Single-person bimanual (a single operator controlling dual robotic arms) and dyad teleoperation (two operators collaboratively controlling one arm each) represent the predominant paradigms for dual-arm robotic systems. In terms of single-person teleoperation, human control performance is sensitive to hardware design ergonomics, cognitive load, and task complexity (Guo et al., 2022). The operator needs to simultaneously manage the motion and coordination of two robotic arms, which can lead to increased mental workload and reduced performance (Bai et al., 2022). Regarding dyad teleoperation, human-human communication, synchronization, and control mechanism design remain challenging in ensuring intuitive collaboration and avoiding arbitration conflict among humans (Gowrishankar et al., 2014; Huang Z. et al., 2021; Li et al., 2022). Thus, dual-arm teleoperation performance can benefit from sensory feedback, motor control, and decision-making assistance as needed. For instance, with the shared mechanism, operators can focus on performing partial tasks while the assistive agent manages the remaining (Hu Z. J. et al., 2023; Wang et al., 2024). However, existing assistance systems tend to be task-dependent or rigidly structured with fixed autonomy levels. This limits their adaptability across different scenarios and operator preferences (Clark et al., 2019; Huang Y. et al., 2021; Sena et al., 2021). These systems may struggle to handle dynamic environments or adapt to new tasks without significantly modifying the control system. Additionally, the interface between the operator and the assistive system often requires specialized training or relies on pre-programmed commands that may not be natural to users.
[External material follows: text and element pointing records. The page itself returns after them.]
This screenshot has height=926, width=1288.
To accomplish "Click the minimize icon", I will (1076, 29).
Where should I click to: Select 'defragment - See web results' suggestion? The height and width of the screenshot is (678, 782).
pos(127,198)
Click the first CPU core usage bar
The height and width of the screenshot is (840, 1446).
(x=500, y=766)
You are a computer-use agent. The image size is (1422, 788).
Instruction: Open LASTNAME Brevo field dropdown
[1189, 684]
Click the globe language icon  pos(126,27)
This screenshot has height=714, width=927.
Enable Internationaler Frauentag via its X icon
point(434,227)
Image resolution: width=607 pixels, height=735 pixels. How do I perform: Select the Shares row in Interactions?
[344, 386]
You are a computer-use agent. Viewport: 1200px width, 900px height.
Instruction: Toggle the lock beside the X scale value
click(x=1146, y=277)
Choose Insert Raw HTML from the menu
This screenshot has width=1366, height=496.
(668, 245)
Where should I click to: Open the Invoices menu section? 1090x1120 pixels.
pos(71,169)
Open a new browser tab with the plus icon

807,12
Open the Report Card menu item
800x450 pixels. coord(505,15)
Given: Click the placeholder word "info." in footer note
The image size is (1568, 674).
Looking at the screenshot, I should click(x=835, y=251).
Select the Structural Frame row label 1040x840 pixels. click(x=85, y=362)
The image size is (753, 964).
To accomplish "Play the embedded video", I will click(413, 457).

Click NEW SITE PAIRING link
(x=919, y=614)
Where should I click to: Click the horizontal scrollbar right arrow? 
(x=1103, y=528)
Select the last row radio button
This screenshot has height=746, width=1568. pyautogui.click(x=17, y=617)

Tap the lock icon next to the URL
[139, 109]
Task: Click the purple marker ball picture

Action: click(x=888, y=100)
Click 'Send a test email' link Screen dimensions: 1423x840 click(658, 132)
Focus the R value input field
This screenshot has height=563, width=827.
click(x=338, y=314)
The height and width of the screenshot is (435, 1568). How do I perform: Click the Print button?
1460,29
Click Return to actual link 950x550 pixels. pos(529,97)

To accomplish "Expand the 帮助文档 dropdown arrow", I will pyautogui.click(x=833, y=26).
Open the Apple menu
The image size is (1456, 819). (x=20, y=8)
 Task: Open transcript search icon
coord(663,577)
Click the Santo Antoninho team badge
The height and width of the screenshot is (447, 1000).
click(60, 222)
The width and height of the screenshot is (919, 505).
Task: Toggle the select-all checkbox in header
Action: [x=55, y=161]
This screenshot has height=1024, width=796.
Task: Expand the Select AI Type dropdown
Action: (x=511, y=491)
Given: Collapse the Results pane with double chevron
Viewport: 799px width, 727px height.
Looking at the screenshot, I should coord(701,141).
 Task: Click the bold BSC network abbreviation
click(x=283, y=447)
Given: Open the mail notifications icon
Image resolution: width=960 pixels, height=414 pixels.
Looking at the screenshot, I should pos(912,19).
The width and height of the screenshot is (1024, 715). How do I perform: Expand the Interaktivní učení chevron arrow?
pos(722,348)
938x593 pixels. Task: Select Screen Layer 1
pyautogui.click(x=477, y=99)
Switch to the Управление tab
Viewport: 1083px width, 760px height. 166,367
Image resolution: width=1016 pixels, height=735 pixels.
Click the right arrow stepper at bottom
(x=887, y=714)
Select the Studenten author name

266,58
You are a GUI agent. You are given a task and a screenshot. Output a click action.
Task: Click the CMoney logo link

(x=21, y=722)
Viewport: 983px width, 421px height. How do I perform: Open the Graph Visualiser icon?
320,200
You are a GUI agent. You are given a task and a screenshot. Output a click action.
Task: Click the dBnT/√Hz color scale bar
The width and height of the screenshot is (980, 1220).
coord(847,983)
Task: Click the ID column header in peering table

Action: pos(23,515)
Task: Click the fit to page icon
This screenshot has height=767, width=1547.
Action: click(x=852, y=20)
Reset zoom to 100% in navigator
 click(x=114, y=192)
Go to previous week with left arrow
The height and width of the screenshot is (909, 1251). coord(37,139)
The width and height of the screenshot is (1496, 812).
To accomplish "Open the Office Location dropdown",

To address these challenges, we incorporate a large language model (LLM) into a bimanual teleoperation framework (i.e., BTLA), which combines natural language interaction with variable autonomy to support single-operator dual-arm teleoperation. BTLA enables the command of the second assistive arm through natural voice instructions. The system utilizes LLMs to interpret operator intent and select the most suitable assistance mode from a set of core manipulation skills. The main contributions of our work are summarized as follows:
1. A flexible assistance system that enables natural language control of a secondary robotic arm during bimanual teleoperation, reducing operator cognitive load while maintaining task effectiveness.
2. Integration of LLMs for robust natural language understanding in robotic control, allowing operators to command complex manipulation skills through intuitive voice instructions.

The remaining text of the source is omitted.